Craig Barratt wrote at about 23:43:40 -0800 on Wednesday, March 2, 2011:
> Jeffrey writes:
> > Craig Barratt wrote at about 00:31:58 -0800 on Wednesday, March 2, 2011:
> An open question is what approach should I use for filling a
> backup? Should it be configured (ie: every Nth backup is
> filled)? Or should it be based on whether the backup was a
> full or not (making it similar to 3.x)?
I would vote for 'configurable' plus the ability to manually go back
and fill (and ideally also unfill as per my earlier note) intermediate
Similarly, I like the idea of having a supported script to remove any
intermediate backup (whether filled or unfilled) because sometimes one
realizes that an intermediate backup has no value and is just wasting
Conversely, I would like to raise a suggestion I mentioned a while
back with reference to 3.x. I think it would be great to have the
ability to mark a backup to be saved and not automatically deleted
based upon the expiry rules. Currently, I can fake it by renaming the
backup (+/- adding a symlink to the original name). But it would be
really nice to have an officially-supported convention that allows
individual backups to be protected. My recommendation would be to add
a suffix (e.g., .save) to the backup number. The particular use case I
have in mind is when you upgrade a system (or otherwise make major
changes) and specifically want to save the last backup of the
In general, while most times, we might rely on a 1-time configuration
of how many backups to save and which ones to fill, sometimes, users
might want to go back and prune or otherwise adjust their backup
tree. For example, suppose there is an old unfilled backup that you
happen to reference a lot because it stores some key files, then you
may want to fill it or mark it to be saved. Conversely, you may want
to delete some intermediate backups (or just unfill them) if they are
not very representative.
> > If so, does that mean that there is now a concept of how many backups
> > between fills that replaces the old incremental level concept?
> Not yet, but it's an open design question.

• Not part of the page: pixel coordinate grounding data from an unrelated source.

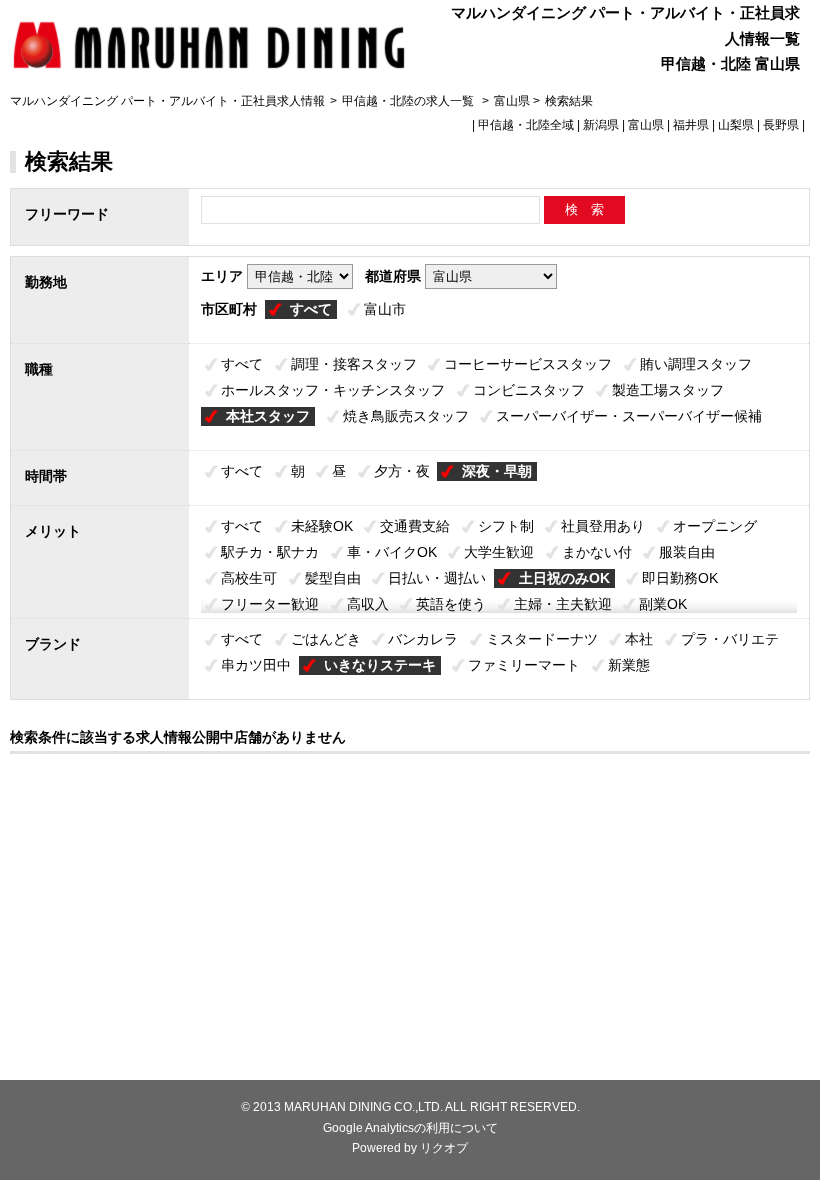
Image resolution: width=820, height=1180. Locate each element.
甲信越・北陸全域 (526, 125)
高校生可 (249, 578)
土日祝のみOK (564, 578)
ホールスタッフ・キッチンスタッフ (333, 390)
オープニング (715, 526)
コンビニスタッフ (529, 390)
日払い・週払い (437, 578)
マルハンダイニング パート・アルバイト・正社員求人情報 (167, 101)
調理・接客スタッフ (354, 364)
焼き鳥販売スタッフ (406, 416)
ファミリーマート (524, 665)
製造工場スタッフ (668, 390)
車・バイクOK (392, 552)
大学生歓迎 (499, 552)
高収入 (368, 604)
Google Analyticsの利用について (410, 1128)
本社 (639, 639)
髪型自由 (333, 578)
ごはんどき (326, 639)
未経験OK (322, 526)
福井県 (691, 125)
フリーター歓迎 (270, 604)
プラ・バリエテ (730, 639)
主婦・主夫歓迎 (563, 604)
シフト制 (506, 526)
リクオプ (444, 1148)
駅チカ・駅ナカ (270, 552)
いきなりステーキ (380, 665)
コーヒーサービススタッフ (528, 364)
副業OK (663, 604)
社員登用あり (603, 526)
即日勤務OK (680, 578)
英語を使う (451, 604)
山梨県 (736, 125)
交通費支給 (415, 526)
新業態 (629, 665)
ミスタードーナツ (542, 639)
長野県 (781, 125)
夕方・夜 (402, 471)
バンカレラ (423, 639)
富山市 (385, 309)
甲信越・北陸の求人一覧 (409, 101)
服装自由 (687, 552)
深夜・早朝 (497, 471)
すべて (311, 309)
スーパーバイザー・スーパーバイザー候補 (629, 416)
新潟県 (601, 125)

> > And if so, is the choice of how many backups between fills really just
> > boil down to a tradeoff between storage efficiency (due to duplication
> > of directory trees and attrib files) vs. speed of reconstructing
> > intermediate backups?
> Exactly right!
> > This is awesome! Certainly should be a big speedup given that disk IO
> > is often the primary bottleneck.
> That's right.
> > > This approach changes the deletion dependencies. The oldest backup can
> > > be deleted at any time, and more generally the oldest backup of a chain
> > > (ie: if the next older one is filled) can be deleted at any time. Any
> > > other backup can be deleted too, but it requires the deltas to be merged
> > > with the next older backup. A filled backup can be deleted too, and it
> > > will be merged to create a new filled backup with the prior deltas.
> > Am I write in assuming that this means you are exposing perl library
> > routines (and maybe even full scripts) that:
> > 1. Allow one to manually convert a non-filled to a filled backup
> The script I have just duplicates the most recent (filled) backup,
> so that's the way a new filled backup is created. Doing it in the
> middle of the chain would be more general, but I haven't done it
> that way.
> > 2. Delete any backup (whether filled or unfilled) and automatically
> > fill the prior backups so that the integrity of the chain is
> > preserved.
> Yes, this is done. And yes, that's exactly what's required - you
> have to merge the changes into the prior backup (if it's not filled)
> and keep the reference counts correct.
> > 3. Conversely, is there a routine that would "unfill" a filled backup
> > by converting it to a delta relative to the next most recent
> > backup? (this should be possible and could be useful in some cases)
> No, this isn't done. It's an interesting idea.
> > I'm really struggling to understand what benefit there is anymore to
> > the notion of a "full" backup and whether it just adds more confusion
> > to have both a full vs. incremental and a filled vs. unfilled concept.
> You're right. "Full" and "Incremental" are probably the wrong
> terms to use. It really means how "thorough" the backup is. For
> rsync, currently "full" means checksum the blocks on both sides,
> and incremental means just check the metadata. But a reasonable
> "full" could be just verify the full-file checksum (and compare
> it on the server like any other meta data) using the --checksum
> option. This takes very low server load. Or you could have a
> probability configuration (ie: roll the dice) that determines
> which files get the block-checksum compare, and which ones get
> just the full-file comparison.
> > As per my earlier email, is there code to do a one-time forward
> > conversion of 3.x backups to 4.x backups? The goal of course would be
> > to get rid of the hardlinks while also benefiting from the more robust
> > md5sum checksuming of 4.x?
> No, not currently. See my previous reply.